At the beginning of the year, my mentor teacher’s default signal to get the attention of his students was the clapping rhythm, “1, 2, 3, and 4,” with which the students were supposed to respond with. This call is so overused and has its place as a near-universal signal. However, it’s not completely effective because students can still talk while responding to the signal. Therefore, I have used class chants as our call to come together, as well as the word tacēte, which the students respect because of our Tacēte Streak.
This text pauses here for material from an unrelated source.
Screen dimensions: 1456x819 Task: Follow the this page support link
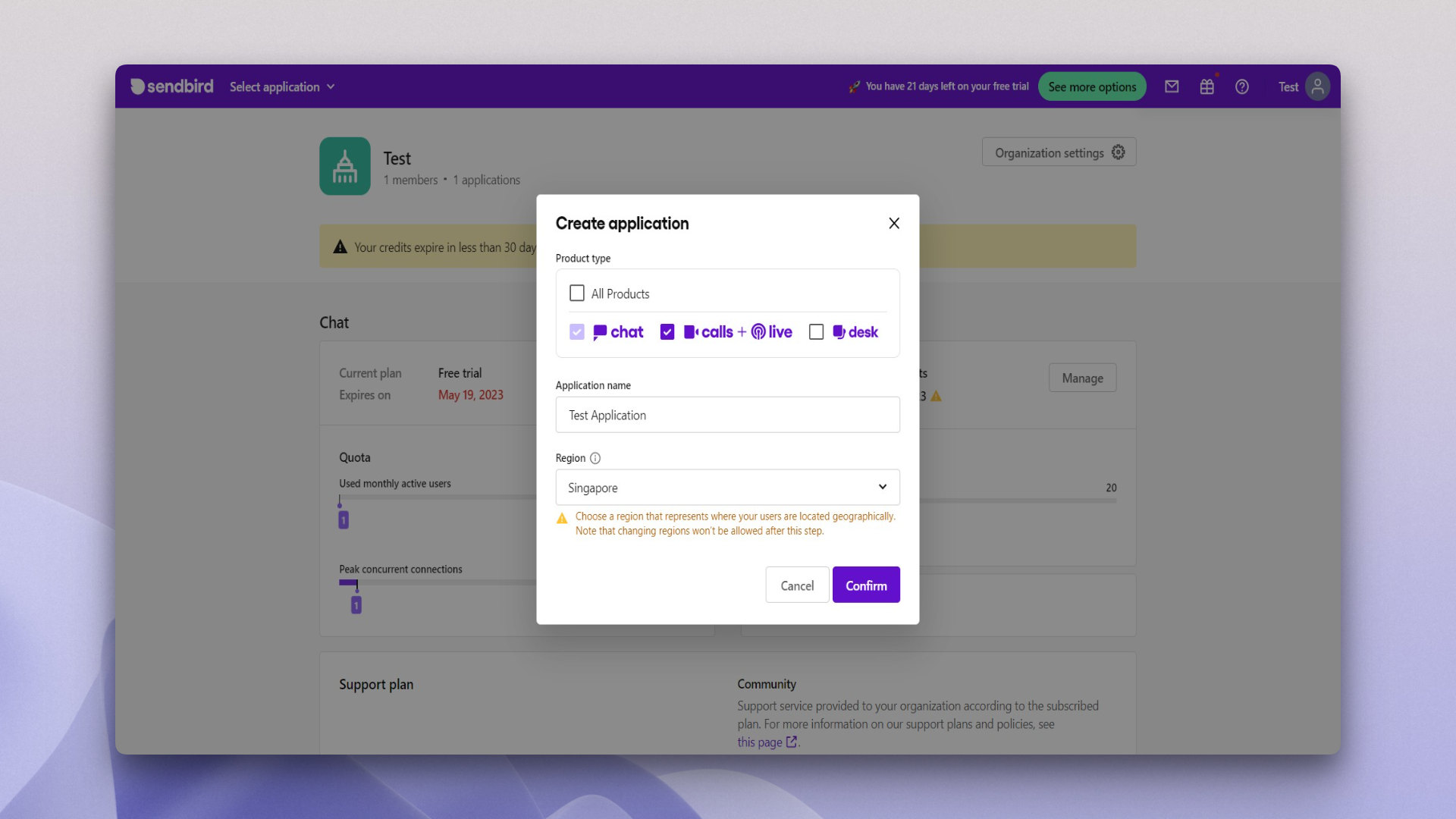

Natural Progression of Class Chants and Calls

I often defaulted to tacēte, which occurred before the streak, but calls work rather well when the students respond with more than just silence, hence the class chants. Two classes have class chants that turned into class calls. One chant was established because the students struggled with which day they were supposed to be in our class. The class is of sixth graders, and our class is one of two classes they see every other day. Therefore, we used their class period name, B11, as a chant to help them remember which day they came to our class. Many students in B11 would remind me if I never said the class chant before implementing it as a call. The other class chant formed when talking about the death of Julius Caesar during our Roman numerals unit. I told the class a chant I was taught to remember the year Caesar died, “44, Caesar no more.” After we practice the chant, I asked the class if they would like to have this be their class chant. Many students enjoyed the chant and voted it in. When using this chant as a call I start off with “44!” and the students reply, “Caesar no more!”

Student Resistance

Both classes with chants had students that thought it would be amusing to say something else as a response when I gave the call. When this occurred I addressed the behavior as inappropriate and explained the importance of responding to the call correctly. If a student says the wrong thing, everyone then giggles at their response and then I have to recollect the class, and because of the Streak, the class loses any streak they have or are closer to having a seating chart assigned.

Students that resisted saying the correct response claimed they were “too cool” to say the chant. I told the student there was no such thing as being, “too cool.” You are never too cool to show you care for something. In our class, we show we care by participating in classroom chants and activities, even if the activities make us look silly. How silly can something be if everyone is doing it?